Blattlinie
Horst Pirker klagt Christian Ortner wegen Rufschädigung. Der sah eindeutig antisemitische Formulierungen gegen Ukraine-Premier Selenskij in »News«.
Christian Ortner, klare Stimme des Wirtschaftsliberalismus und „Quergeschrieben“Kolumnist der „Presse“, eckt gern an. Das ist Job. Jüngst sieht sich unser Kollege mit einer Klage von Horst Pirker konfrontiert. Pirker ist Eigentümer und Herausgeber des Magazins „News“und war einst Vorstandsvorsitzender der Styria und als solcher Mitbegründer der „Presse am Sonntag“. Was ist der Vorwurf? Psychotherapeutin Monika D. Wogrolly hatte in einer „News“-Coverstory Wladimir Putin und Wolodymyr Selenskij einer „tiefenpsychologischen Analyse“unterzogen. „Unter der Lupe der Therapeutin“beschrieb sie den russischen Präsidenten als Narzissten mit einer „Neigung zu depressiven Symptomen“. Dem ukrainischen Präsidenten bescheinigte sie aus der Ferne, ein Histrioniker zu sein, getrieben von einem „im Hintergrund agierenden Übervater“und dem Trauma der jüdischen Vorfahren. Ein Mann, der seine innere Leere auffülle, indem er lüge und blende – „wie ein Vampir“. Christian Ortner schrieb nach der „News“-Lektüre im israelfreundlichen Blog „Mena-Watch“: Jüdische Politiker mit einem blutsaugenden Vampir zu vergleichen, hätten zuletzt der „Stürmer“und der „Völkische Beobachter“vorgeführt.
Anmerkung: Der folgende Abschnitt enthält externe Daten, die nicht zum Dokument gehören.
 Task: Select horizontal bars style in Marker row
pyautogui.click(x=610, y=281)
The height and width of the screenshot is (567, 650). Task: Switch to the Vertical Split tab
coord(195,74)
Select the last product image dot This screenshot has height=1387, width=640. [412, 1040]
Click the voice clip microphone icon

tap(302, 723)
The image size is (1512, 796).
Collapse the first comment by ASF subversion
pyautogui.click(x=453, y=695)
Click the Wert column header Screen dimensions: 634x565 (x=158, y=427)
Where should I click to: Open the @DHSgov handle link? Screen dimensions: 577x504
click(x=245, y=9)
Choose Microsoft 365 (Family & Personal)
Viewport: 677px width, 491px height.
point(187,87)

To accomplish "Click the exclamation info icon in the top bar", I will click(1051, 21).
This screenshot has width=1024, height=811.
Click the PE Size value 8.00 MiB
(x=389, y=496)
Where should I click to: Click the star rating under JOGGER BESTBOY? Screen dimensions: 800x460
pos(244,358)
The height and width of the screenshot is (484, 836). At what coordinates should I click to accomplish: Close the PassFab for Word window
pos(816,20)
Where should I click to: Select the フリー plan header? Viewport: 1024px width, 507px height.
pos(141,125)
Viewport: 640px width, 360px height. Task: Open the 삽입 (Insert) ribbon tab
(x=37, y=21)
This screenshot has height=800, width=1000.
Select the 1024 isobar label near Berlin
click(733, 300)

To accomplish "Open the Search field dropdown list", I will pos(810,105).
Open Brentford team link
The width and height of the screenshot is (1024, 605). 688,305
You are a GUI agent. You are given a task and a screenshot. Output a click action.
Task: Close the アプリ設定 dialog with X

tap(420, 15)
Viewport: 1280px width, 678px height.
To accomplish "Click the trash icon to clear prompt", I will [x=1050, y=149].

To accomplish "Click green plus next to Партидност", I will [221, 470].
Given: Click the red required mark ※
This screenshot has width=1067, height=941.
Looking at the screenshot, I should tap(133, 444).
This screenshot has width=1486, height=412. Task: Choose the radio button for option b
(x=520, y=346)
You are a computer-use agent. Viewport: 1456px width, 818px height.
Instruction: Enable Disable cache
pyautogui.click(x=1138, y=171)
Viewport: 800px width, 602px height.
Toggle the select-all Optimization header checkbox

Das ging Pirker zu weit. Er klagte Ortner wegen Kreditschädigung und Ehrenbeleidigung auf 20.000 Euro. Der will das ausstreiten und kann den antisemitischen Topos des Vampirs gut belegen. In kollegialer Verbundenheit darf ich Pirker höflichst empfehlen, die Klage gegen unseren Kolumnisten zurückzuziehen.
In dieser Ausgabe möchte ich Ihnen eine Reportage von Wieland Schneider ans Herz legen. Er war unterwegs in Nordsyrien. In Wien hat Mirjam Marits einen Blick in Palais geworfen, die sich öffnen. Schönen Sonntag!